The 100 Mile-Per-Gallon Alternative Car

There’s a contest underway to build 100-mile-per-gallon (mpg) cars that are practical and feasible for mass-production. Known as the Progressive Insurance Automotive X Prize, it will award $10 million to whomever can crack the 100-mpg puzzle and best demonstrate the achievement during cross-country races. When the races start in 2009, I’ll be behind the wheel of a sporty two-seater that will be as cool as it will be fuel-efficient.

Through a series of MOTHER EARTH NEWS articles and updates online, and at Kinetic Vehicles you can come along for the ride.

Who are You, and How did You Get This Awesome Gig?

I’m Jack McCornack, and I have a history of tinkering with “alternative” vehicles. I was an energy conserve-and-economize zealot before Jimmy Carter wore a cardigan. In the early ’70s, when we were only allowed to buy gas every other day, I drove past the long gas lines in a homemade contraption that got 125 mpg. In the late ’70s, while working with MOTHER EARTH NEWS, I made aircraft that got 40 mpg on home-brewed alcohol, and I helped with the tilting, three-wheeled 3VG concept vehicle. (You can read the original articles about these projects in The Flight of the Microlights and a two-part series Hey, Take a Look at Our Three-Wheeled Car and A Hybrid Vehicle Leaning Toward the Future: The 3VG (PART II).) These days, my latest company, Kinetic Vehicles, supplies parts (and sage advice) for lightweight do-it-yourself sports cars.

After a more than 30-year snooze, our country is waking up to the fact that treehuggers of yore were right — we’re running out of easy oil, if not all oil.
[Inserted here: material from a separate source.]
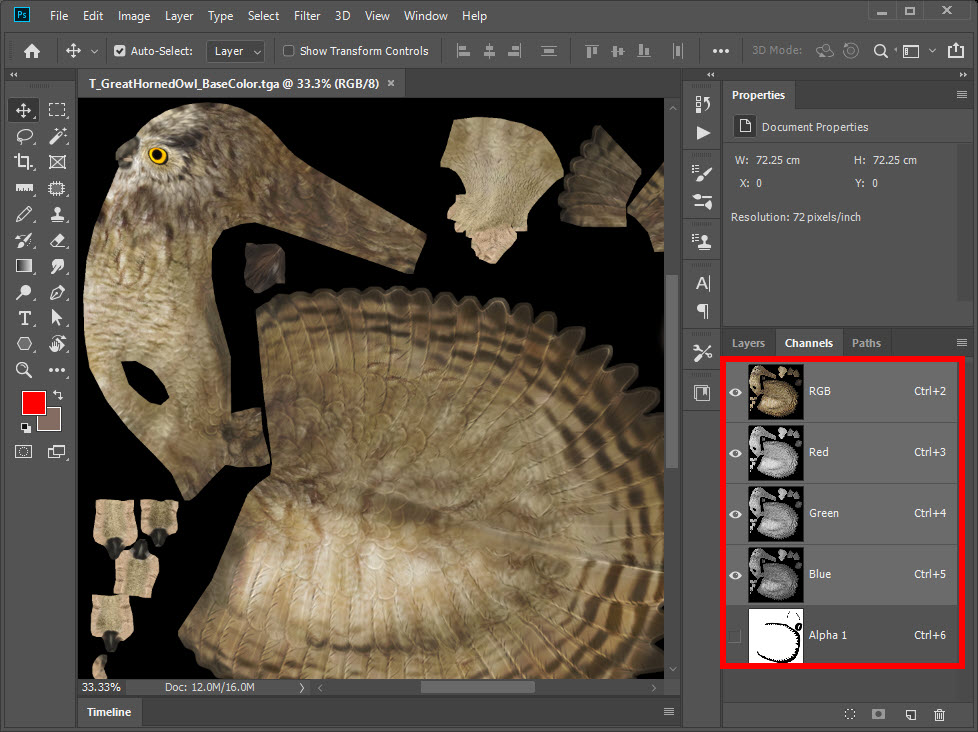Open the Filter menu

(x=307, y=16)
So now the time is right for me to tinker anew and throw my hat into the Auto X Prize ring. The timing couldn’t be better: I’ve been building another cheapskate vehicle that just might fill the bill.

$10 million!! What is this X Prize thing?

The X Prize Foundation has an intriguing system of sparking technological breakthroughs: “revolution through competition.” The basic idea is to set lofty goals and give big money to the individuals or companies who best meet those goals. The contests are named after the people or companies who put up the prize money, which is how Progressive Insurance got in on the act for this X Prize. (For more on the Auto X Prize, see Racing to a Revolution.)

The 100-mpg goal of the Auto X Prize is appealing for many reasons. For one thing — stop me if you’ve heard this already — consumption of fossil fuels is damaging our environment. And I don’t know about you, but I seem to be spending a lot on gas these days. I know I could spend that money more wisely on something else.

So I’m gung-ho for the Auto X Prize, and I hope it stimulates the breakthroughs that 100 mpg will demand. But meanwhile I wonder . . . how close can I get to 100 mpg a breakthrough? What if I focus on here-and-now technology instead of later-and-wow solutions? What if I make a car that others could make for themselves? Last and most daring, what if I give it a tight budget and make the car pay for itself with the money it saves on gas? Enter MAX — MOTHER EARTH NEWS’ Automotive X Prize challenger.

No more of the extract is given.